However, delivering S15 generally requires an increase of the severity of the hydrotreating conditions when using the same catalyst, which in turn leads to faster catalyst deactivation, particularly in relatively low-pressure units that have to rely more on increased temperature to produce S15. The catalyst deactivation often accelerates so much that it significantly affects the cost of refining diesel fuel. There is, therefore, a need for process and/or catalyst solutions to mitigate the accelerated catalyst deactivation involved in hydrotreating diesel fuels to sulfur levels below 15 wppm.
According to the present invention, it has now been found that the impact of catalyst deactivation, particularly during the start up, can be reduced by using a start-up feed with reduced aromatic content as compared with that of the feed to be hydrotreated.
U.S. Pat. No. 3,436,338 discloses that hydrocracking catalysts which have been partially deactivated by polycyclic aromatic hydrocarbons present in the charge stock are reactivated by introducing a feed having a lower polycyclic aromatic content. This patent is, however, silent as to the effect of lowering the overall aromatic content of the deactivation rate of a fresh, undeactivated catalyst.
SUMMARY OF THE INVENTION
One aspect of the invention relates to a process for hydrotreating, or alternately starting up a hydrotreating process involving, a first aromatics- and sulfur-containing hydrocarbon feed, preferably a diesel fuel (for example having an aromatic content of at least 20 wt %), using a fresh supported CoMo catalyst, the process including, or consisting essentially of, treating the fresh catalyst under first hydrotreating conditions with a second hydrocarbon feed having a lower aromatics content than the first feed, and then, optionally but preferably, also hydrotreating the first feed. Advantageously, the first hydrotreating conditions can include a temperature of about 300° C. to about 350° C., a pressure of about 1.5 MPag to about 3.5 MPag, and an LHSV of about 0.3 hr−1 to about 1.0 hr−1. In one embodiment, the treating is conducted from 3 days to 10 days.

--- Task 1 ---
According to the hydrotreating text, what temperature range can the first hydrotreating conditions include?
--- Task 2 ---
Resume the hydrotreating text, picking up after its final sentence.

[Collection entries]
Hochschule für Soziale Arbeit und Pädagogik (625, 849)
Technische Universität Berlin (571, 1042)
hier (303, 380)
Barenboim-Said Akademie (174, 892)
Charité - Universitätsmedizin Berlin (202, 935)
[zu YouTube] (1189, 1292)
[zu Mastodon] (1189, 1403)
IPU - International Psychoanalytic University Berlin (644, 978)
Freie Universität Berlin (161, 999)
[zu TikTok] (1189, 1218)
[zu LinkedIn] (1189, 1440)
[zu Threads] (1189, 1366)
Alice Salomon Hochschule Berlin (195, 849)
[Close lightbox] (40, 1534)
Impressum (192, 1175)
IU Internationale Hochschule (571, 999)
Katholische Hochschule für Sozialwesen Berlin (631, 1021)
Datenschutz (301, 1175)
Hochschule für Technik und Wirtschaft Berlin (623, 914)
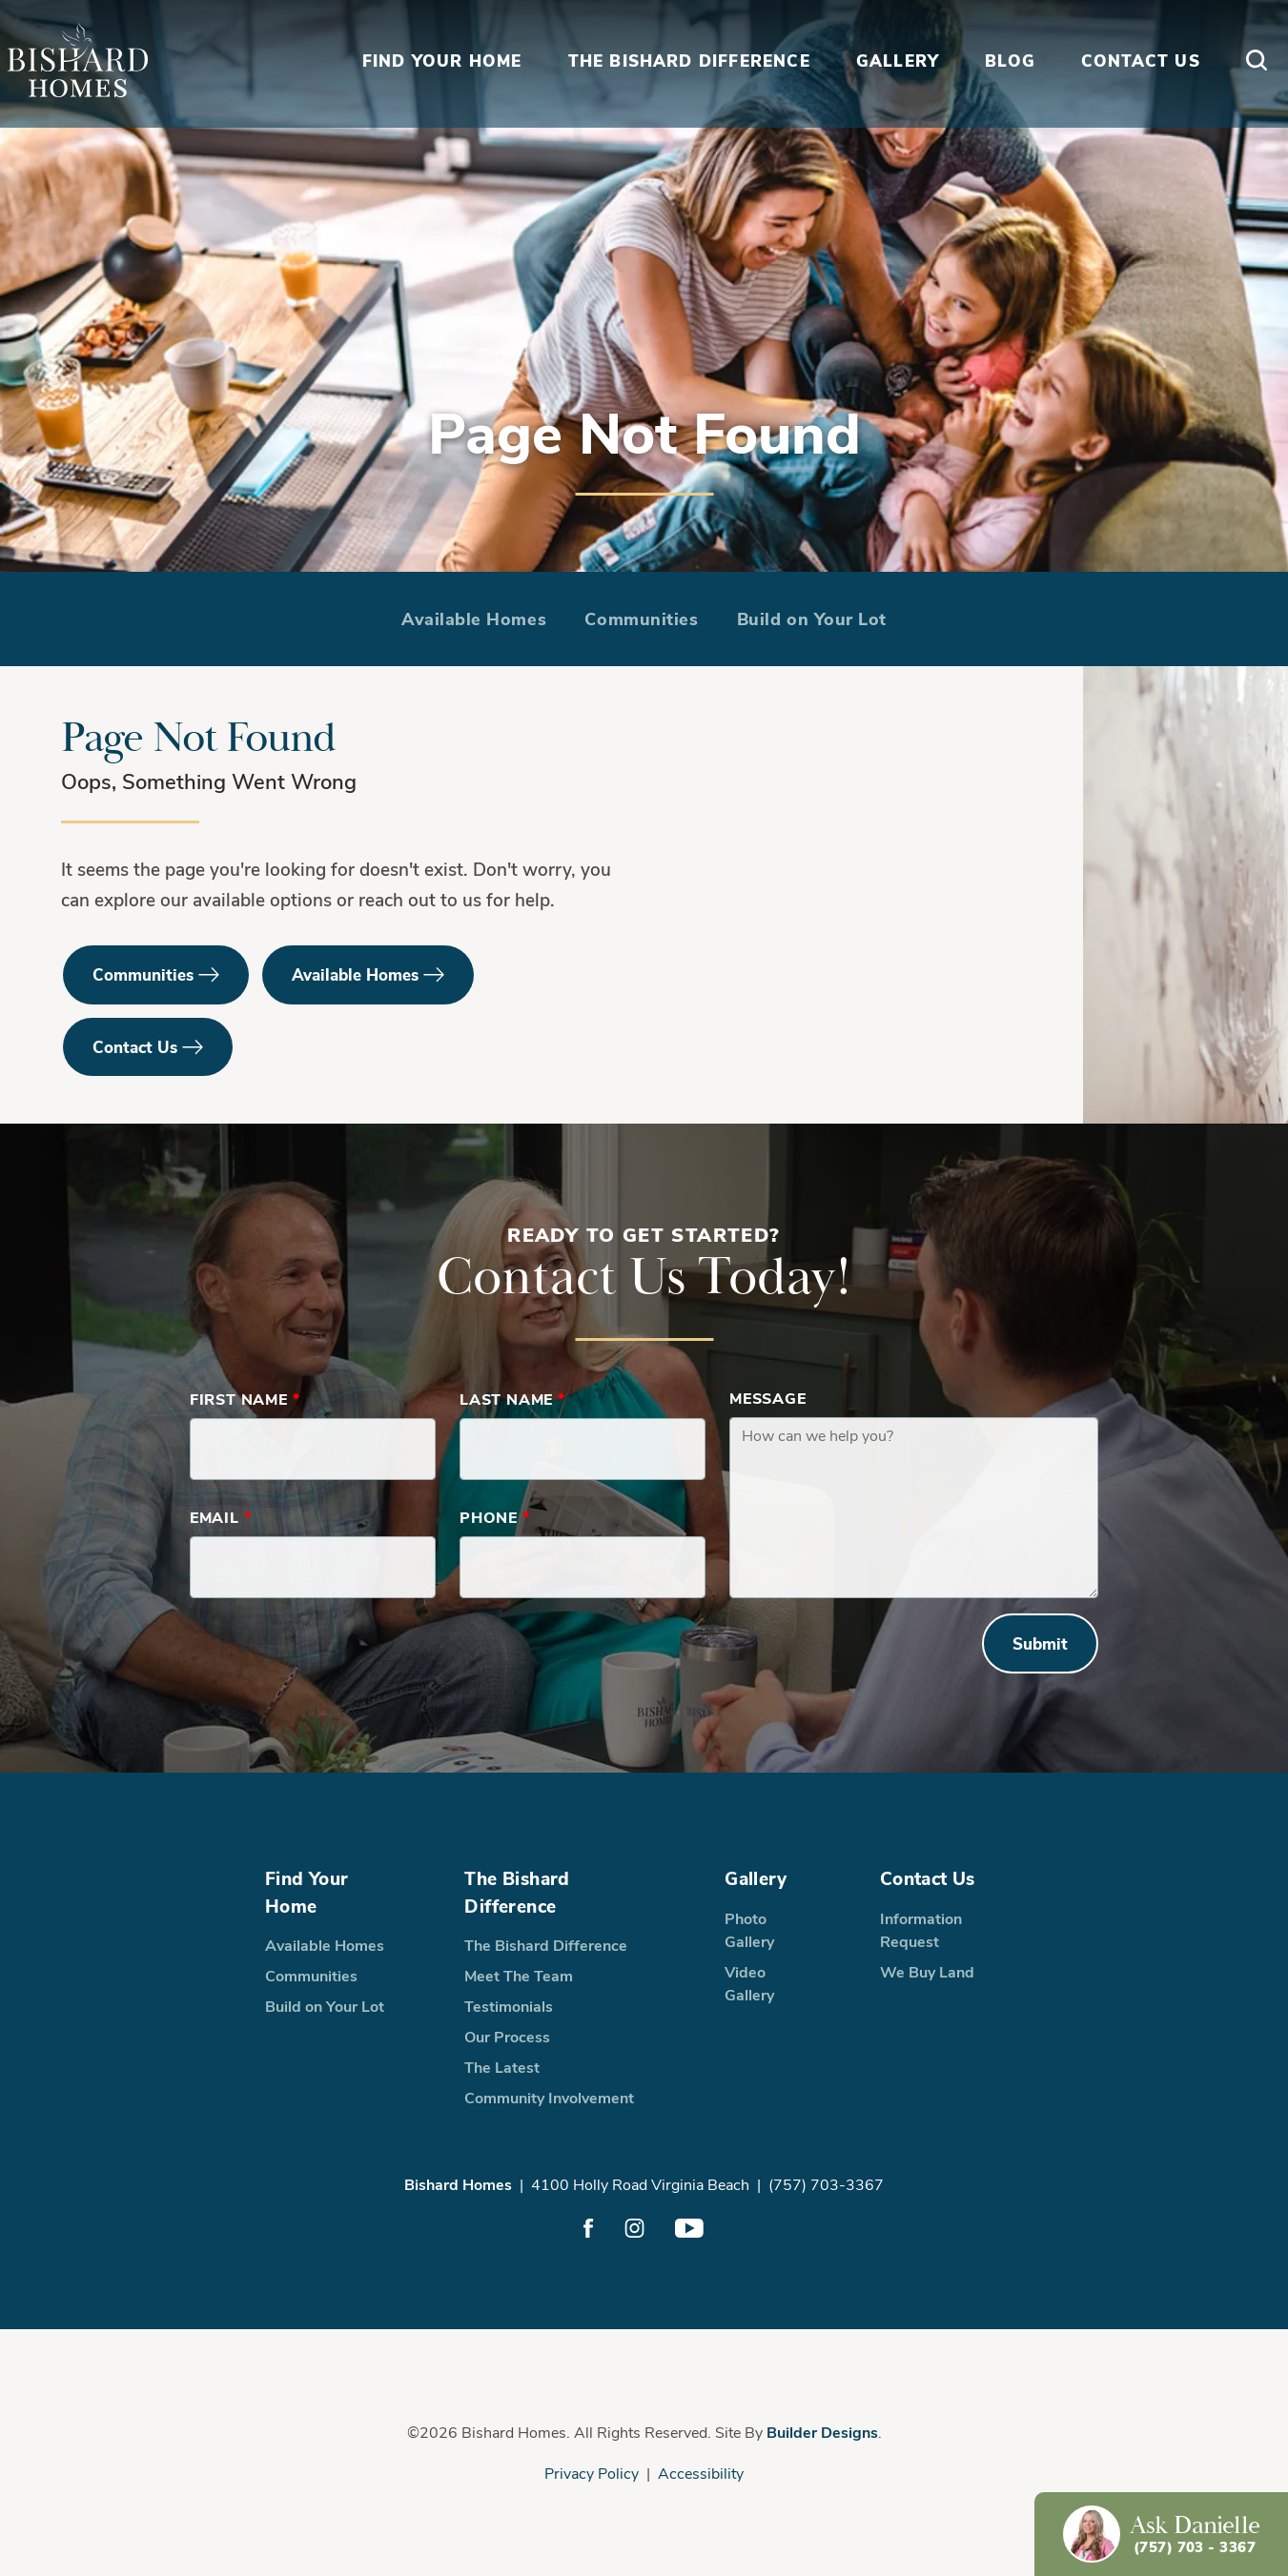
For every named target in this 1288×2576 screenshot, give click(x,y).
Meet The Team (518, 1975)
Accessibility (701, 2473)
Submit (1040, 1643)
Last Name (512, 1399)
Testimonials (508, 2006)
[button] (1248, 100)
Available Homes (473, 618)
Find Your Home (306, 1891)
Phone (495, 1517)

--- Final result 1 ---
About 300° C. to about 350° C.

--- Final result 2 ---
In one embodiment, the process further comprises contacting the treated catalyst with the first aromatics- and sulfur-containing hydrocarbon feed under second hydrotreating conditions to reduce the sulfur content of the first feed to 15 wppm or less. Conveniently, the second hydrotreating conditions include a temperature of about 300° C. to about 380° C., a pressure of about 1.5 MPag to about 3.5 MPag, and an LHSV of about 0.2 hr−1 to about 0.8 hr−1.
In one embodiment, the first and second hydrotreating conditions can be substantially the same.
Conveniently, the second feed can be produced by adding aliphatic hydrocarbons to the first feed. In one such embodiment, the process can further comprise adding the aliphatic hydrocarbons to the first feed so as to reduce the aromatics content thereof by at least 50%.
BRIEF DESCRIPTION OF THE DRAWINGS
FIG. 1 shows a comparison of the start-of-run (SOR) deactivation of the supported CoMo hydrotreating catalyst of Example 1 with two different feeds, one highly aromatic and one nearly free of aromatics, at otherwise identical conditions.
DETAILED DESCRIPTION
Described herein is a process for hydrotreating a first aromatics- and sulfur-containing hydrocarbon feed using a fresh supported CoMo catalyst, wherein the average rate of deactivation of the catalyst is reduced by treating the fresh catalyst under first hydrotreating conditions with a second hydrocarbon feed having a lower aromatics content than the first feed.
As used herein the term “fresh catalyst” is used to describe a catalyst which has not previously been used in a catalytic process or which has not previously contacted the first feed since a prior regeneration or reactivation. Fresh catalyst may, however, have undergone prior activity adjustment, for example, by sulfiding.
In addition, the term “supported catalyst” is used to describe a catalyst in which the active components, in this case cobalt and molybdenum metals or compounds thereof, are deposited on a carrier or support.
In particular, the present catalyst comprises cobalt, which can typically be present in an oxide form in an amount ranging from about 2 wt % to about 20 wt %, preferably from about 4 wt % to about 12 wt %, based on the total catalyst weight. Similarly, the catalyst also comprises molybdenum, which can typically be present also in an oxide form in an amount ranging from about 5 wt % to about 50 wt %, preferably from about 10 wt % to about 40 wt %, for example from about 20 wt % to about 30 wt %, based on the total catalyst weight. In most embodiments, the remainder of the catalyst can be composed of the support material, although optionally other components may be present (e.g., filler, cracking component, molecular sieve, or the like, or a combination thereof).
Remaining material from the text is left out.